Ysrrael Camero 05 de julio de 2016
El
progresismo se encuentra siempre en diálogo con tres tradiciones políticas
distintas que se han venido desarrollando y transformando a lo largo de los
últimos dos siglos. Primero, con la liberal, con su defensa de los derechos
individuales y su énfasis en la limitación del poder. Segundo, con la tradición
socialista, que impulsa la construcción racional de un orden humano más justo e
igualitario. Y, finalmente, con la tradición democrática, que coloca en la
voluntad de las mayorías el control del poder, para lograr así que cada ser
humano tenga el control efectivo sobre su propia vida.
La
interacción entre estas tradiciones le dio forma a prácticas y conceptos como
los del Estado liberal democrático, el Estado social de derecho, los de la
Seguridad social, el Estado de Bienestar, a nociones tan distintas como las de
justicia social, socialdemocracia, democracia social, liberalismo social,
socialismo de izquierda, etc.
El
ámbito de acción espacial de estas prácticas, las cuales representan avances
logrados a partir de inmensos procesos de lucha colectiva, de movilizaciones
colectivas para transformar la realidad, se ha institucionalizado en el seno de
los Estados nacionales.
El
mismo proyecto democrático contemporáneo, la democracia realmente existente, se
desarrolla dentro de Estados espacialmente determinados, que han sido
escenarios fundamentales de las grandes conquistas sociales.
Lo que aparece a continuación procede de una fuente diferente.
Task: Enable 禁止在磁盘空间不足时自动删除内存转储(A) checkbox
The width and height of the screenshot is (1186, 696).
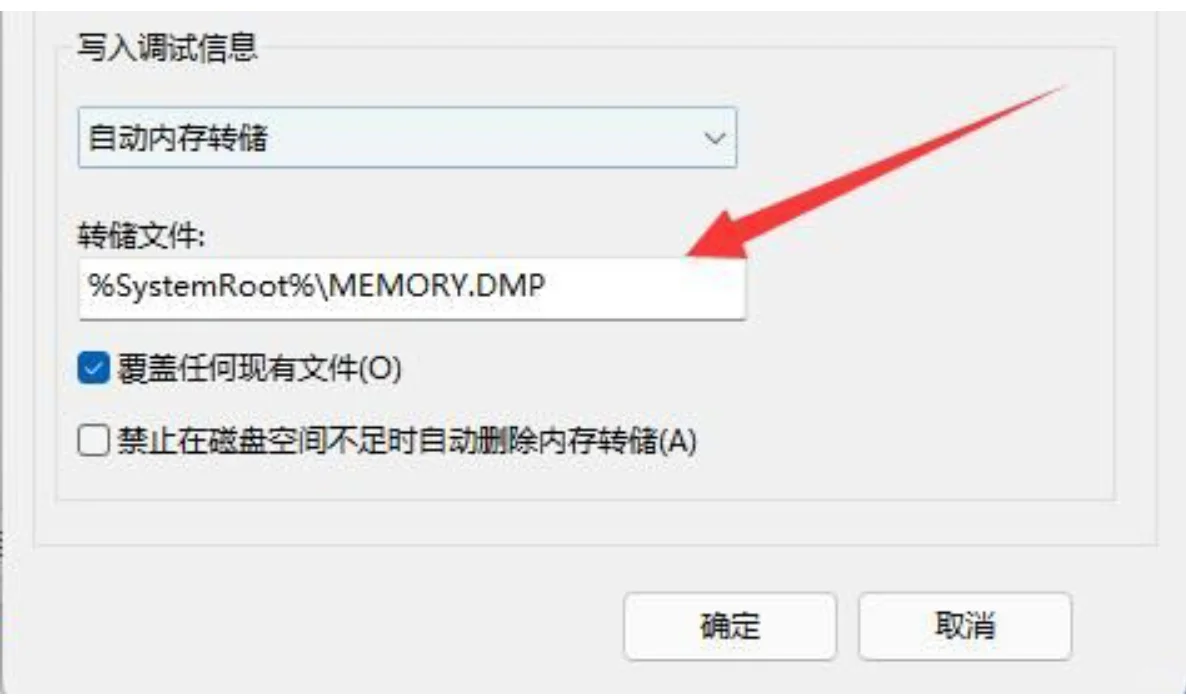Action: click(93, 440)
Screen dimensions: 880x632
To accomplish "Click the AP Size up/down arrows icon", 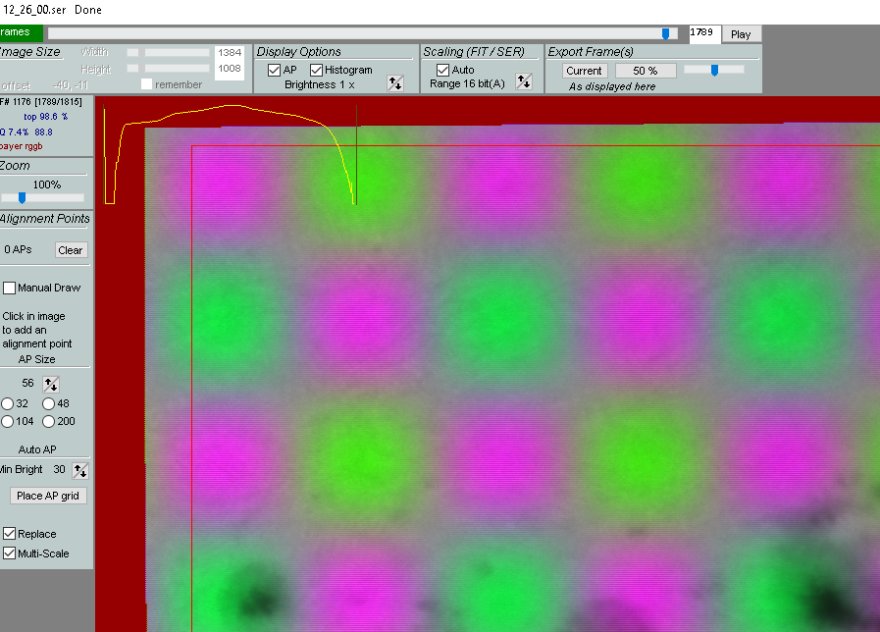I will [51, 384].
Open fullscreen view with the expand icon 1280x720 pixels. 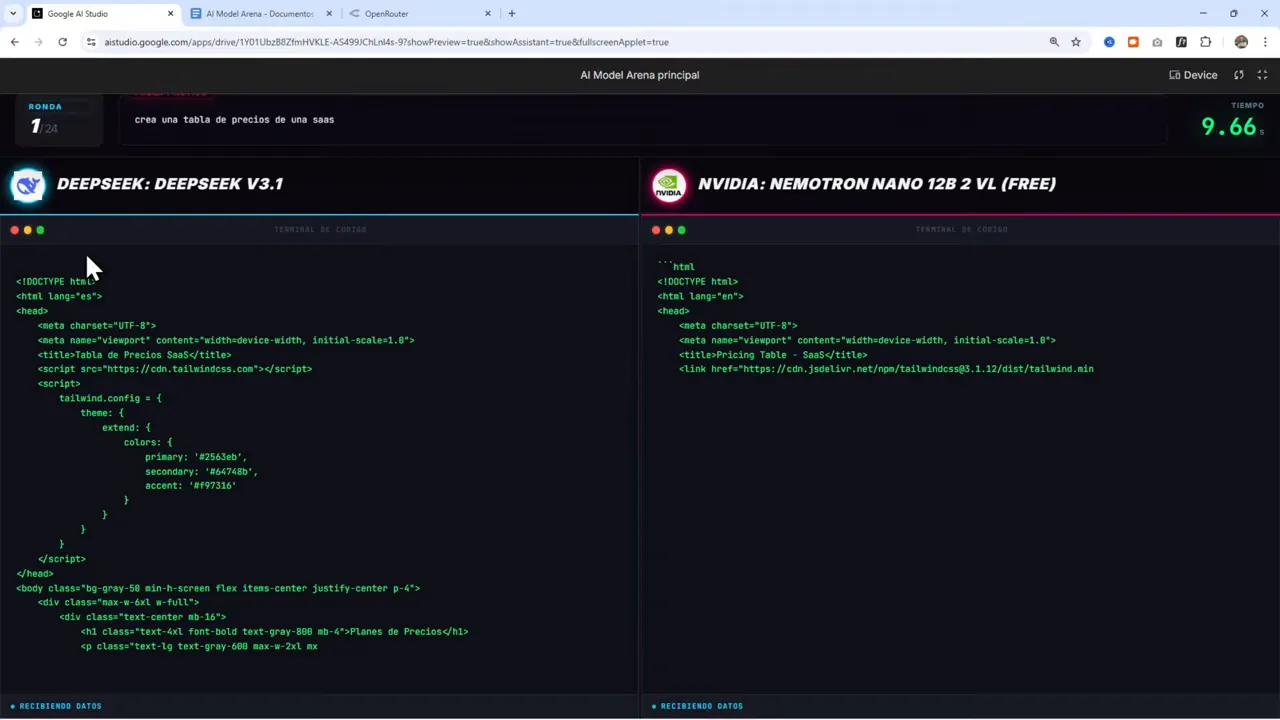click(1262, 75)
Porque ha sido
dentro del Estado-nación es donde el funcionamiento del poder ha podido ser
democratizado, ha podido ser colocado en manos de los ciudadanos, ha podido ser
limitado, encausado y dirigido.
Pero
he aquí donde la práctica y el pensamiento progresista debe prestar especial
atención. El impacto cultural, social, económico y político de los cambios
tecnológicos ha transformado a nuestras sociedades desde su cotidianidad hasta
su forma de producir, de organizarse y de construir su sentido de pertenencia.
La
superación del Estado-Nación es uno de los factores que está sometiendo a la
democracia a unos altos niveles de tensión, el desencanto ciudadano, el déficit
de la representación, el crecimiento de opciones antipolíticas y
antisistémicas, de fenómenos denominados “populistas” son la expresión epidérmica
de una profunda crisis de representación: es el proyecto democrático el que se
encuentra en crisis.
Es
aquí, pensando desde la reconstrucción de la Venezuela actual, que debemos
pensar y actuar las fuerzas progresistas, en diálogo con las tradiciones políticas
de las que bebemos, y en diálogo creativo con el mundo que hemos heredado y que
es nuestra responsabilidad transformar.
Para
hacer vigente los valores progresistas es imprescindible que nos ubiquemos en
este reto. Sabiendo que la utopía ultraliberal del Estado mínimo, socialmente
ausente, no es compatible con la democracia y con las exigencias concretas de
la ciudadanía debemos avanzar en un camino superador, integrador, que permita
darle poder efectivo al ciudadano sobre su vida, para que sea efectivamente
libre, reivindicando también la capacidad de construir colectivamente un orden
liberador e igualitario. He aquí el reto global de las fuerzas progresistas.